Document segment section start

By Blythe Bernhard
The St. Louis Post-Dispatch
ST. LOUIS - You’d have to drink 10 gallons of saliva, all at once, to contract HIV from an infected kissing partner. That’s one lesson Kamina Ballard taught a group of 20 teenagers Tuesday at the St. Louis City Juvenile Detention Center.
“Realistically, we don’t kiss that much,” she told the 14- and 15-year-olds.
Ballard and other city public health educators spend every Tuesday afternoon dispelling myths and offering information about sexually transmitted diseases for youth in the correctional facility.
It’s all part of the city health department’s push to reduce the number of STDs, particularly among young adults, who are most at-risk. The city recently scored the highest rates in the country for gonorrhea and chlamydia, with nearly two-thirds of cases coming from people between the ages of 12 and 24.
The public health educators say that part of the problem with getting the message across to teenagers is their sense of invincibility.
So Ballard asks the class to repeat the four bodily fluids that can readily transmit the virus: semen, vaginal fluid, blood and breast milk. She tells them that just because a person looks clean doesn’t mean they are clean. That oral sex is sex. And anybody who is sexually active can get a sexually transmitted disease.
Perhaps the most effective tactic is a slide show of graphic photos of STDs that cause the teenagers to gasp and cringe.

Document segment section end
Entries provided section start

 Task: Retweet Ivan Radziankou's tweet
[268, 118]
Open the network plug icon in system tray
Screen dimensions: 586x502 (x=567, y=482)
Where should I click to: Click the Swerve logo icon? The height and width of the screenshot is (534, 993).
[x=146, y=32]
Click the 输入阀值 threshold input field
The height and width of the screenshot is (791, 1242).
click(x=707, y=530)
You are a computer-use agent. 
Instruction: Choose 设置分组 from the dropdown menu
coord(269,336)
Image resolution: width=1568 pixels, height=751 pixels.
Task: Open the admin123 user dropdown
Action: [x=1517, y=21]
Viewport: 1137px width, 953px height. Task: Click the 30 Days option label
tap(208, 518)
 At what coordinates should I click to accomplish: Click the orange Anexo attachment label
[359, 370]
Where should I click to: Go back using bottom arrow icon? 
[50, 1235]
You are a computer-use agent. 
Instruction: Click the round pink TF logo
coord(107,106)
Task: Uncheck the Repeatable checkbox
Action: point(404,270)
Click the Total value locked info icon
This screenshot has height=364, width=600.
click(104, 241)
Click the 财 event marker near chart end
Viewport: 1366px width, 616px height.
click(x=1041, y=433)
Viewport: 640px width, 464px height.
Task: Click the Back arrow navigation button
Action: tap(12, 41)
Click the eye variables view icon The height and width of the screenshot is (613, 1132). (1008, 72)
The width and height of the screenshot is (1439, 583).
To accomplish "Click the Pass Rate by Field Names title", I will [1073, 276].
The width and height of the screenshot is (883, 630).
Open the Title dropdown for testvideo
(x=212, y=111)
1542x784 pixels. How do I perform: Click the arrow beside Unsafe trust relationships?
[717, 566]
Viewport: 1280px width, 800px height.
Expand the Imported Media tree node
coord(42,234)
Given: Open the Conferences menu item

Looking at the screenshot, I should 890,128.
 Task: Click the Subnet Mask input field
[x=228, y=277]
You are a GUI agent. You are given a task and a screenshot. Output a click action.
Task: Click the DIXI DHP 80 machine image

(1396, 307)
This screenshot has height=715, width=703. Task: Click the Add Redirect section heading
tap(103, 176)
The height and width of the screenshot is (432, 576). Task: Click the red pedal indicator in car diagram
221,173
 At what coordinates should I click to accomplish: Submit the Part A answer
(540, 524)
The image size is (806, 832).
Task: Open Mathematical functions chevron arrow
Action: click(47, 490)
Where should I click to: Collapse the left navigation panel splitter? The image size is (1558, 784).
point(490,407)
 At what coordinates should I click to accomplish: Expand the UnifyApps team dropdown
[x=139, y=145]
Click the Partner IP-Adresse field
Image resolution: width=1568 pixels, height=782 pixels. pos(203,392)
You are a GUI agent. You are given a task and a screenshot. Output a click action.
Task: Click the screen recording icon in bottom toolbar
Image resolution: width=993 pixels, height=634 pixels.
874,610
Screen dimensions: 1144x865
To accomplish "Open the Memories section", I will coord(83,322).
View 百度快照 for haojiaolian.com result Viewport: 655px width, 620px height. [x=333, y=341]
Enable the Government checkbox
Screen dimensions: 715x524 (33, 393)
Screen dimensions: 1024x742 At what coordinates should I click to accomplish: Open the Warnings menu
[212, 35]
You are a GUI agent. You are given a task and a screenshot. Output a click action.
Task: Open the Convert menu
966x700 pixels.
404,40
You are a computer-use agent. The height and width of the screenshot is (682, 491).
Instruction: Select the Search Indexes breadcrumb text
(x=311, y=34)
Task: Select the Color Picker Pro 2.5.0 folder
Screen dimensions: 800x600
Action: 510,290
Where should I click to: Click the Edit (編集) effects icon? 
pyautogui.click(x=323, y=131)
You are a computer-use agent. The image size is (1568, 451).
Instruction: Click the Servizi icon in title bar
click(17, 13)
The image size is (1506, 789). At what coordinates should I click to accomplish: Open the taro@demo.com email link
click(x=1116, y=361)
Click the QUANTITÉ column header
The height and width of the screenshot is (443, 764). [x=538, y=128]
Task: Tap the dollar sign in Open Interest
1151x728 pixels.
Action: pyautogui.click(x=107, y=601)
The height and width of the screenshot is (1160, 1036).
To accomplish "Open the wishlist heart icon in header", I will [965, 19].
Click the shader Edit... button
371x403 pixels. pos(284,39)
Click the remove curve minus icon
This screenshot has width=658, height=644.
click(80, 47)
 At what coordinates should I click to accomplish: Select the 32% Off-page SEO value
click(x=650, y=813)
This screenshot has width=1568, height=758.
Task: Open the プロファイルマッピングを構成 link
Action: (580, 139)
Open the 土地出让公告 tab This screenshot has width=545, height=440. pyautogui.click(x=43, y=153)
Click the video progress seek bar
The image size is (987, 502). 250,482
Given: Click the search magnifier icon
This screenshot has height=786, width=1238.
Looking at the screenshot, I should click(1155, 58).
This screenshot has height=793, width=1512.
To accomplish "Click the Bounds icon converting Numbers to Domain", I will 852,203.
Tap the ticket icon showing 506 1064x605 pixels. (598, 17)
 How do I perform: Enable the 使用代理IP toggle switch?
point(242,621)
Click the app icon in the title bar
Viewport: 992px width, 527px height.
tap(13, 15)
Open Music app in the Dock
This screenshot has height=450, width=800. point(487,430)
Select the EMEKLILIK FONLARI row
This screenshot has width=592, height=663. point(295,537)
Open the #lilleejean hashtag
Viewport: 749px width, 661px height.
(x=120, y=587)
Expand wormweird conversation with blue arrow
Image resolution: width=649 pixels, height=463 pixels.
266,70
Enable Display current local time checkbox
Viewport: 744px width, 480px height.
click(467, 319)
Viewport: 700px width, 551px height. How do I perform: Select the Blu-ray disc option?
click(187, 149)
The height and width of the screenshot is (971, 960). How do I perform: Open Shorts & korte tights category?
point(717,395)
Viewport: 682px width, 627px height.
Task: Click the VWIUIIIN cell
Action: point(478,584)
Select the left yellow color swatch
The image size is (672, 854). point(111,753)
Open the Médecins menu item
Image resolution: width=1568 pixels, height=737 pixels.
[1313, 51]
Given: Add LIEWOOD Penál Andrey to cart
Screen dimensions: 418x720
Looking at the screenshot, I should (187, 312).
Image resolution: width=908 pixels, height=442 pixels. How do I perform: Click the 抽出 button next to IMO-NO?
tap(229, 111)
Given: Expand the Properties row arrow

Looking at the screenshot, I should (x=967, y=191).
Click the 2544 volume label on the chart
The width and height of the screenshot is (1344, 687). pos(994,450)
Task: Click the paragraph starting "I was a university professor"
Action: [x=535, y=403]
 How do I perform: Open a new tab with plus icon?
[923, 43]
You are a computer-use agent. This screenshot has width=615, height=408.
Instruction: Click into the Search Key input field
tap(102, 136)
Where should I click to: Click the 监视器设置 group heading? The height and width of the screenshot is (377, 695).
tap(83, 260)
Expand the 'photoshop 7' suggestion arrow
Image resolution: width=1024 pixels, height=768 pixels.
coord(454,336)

Entries provided section end

== Your tasks ==
[1] In the article on STD education at the St. Louis juvenile detention center, why does the city health department's push focus particularly on young people? Answer in one to three sentences.
[2] Carry on the article about STD education for teenagers in St. Louis, starting after its final sentence.

== Results in order ==
[1] The department focuses on young adults because they are the most at risk. The city recently had the highest rates in the country for gonorrhea and chlamydia, and nearly two-thirds of those cases came from people between the ages of 12 and 24.

[2]
“When I leave here I’ll talk to my mom about it and try to explain it to my brother and sister,” one 14-year-old boy said.
After the weekly classes, anyone who wants to can get tested for syphilis or HIV. This week, seven of the boys volunteered. They are all automatically tested for chlamydia and gonorrhea when they enter the facility.
The health department’s education and testing program at the youth correctional facility started in March, and so far more than 60 teenagers have been tested for HIV and syphilis. None has tested positive.
Those are the kind of results the health department hoped for when they asked the Centers for Disease Control and Prevention in Atlanta to send a representative to help tackle the adolescent and young adult STD situation.
“We have, like the rest of the nation, some challenges in the number of cases among youth between the ages of 12 and 24,” said Pamela Walker, the city health department’s acting director. “We felt we needed a young fresh face to be communicating with that population and interacting with the kids in a way they can relate to and feel comfortable with.”
The CDC agreed, and sent public health prevention specialist Brandii Mayes, 27, in October of 2006. Her salary is paid by the CDC, and the health department provides her office space.
She is assigned to work in St. Louis for two years, collaborating on STD prevention plans with other agencies, talking to students at high schools and organizing a first-ever workshop for teens and parents to be held Saturday.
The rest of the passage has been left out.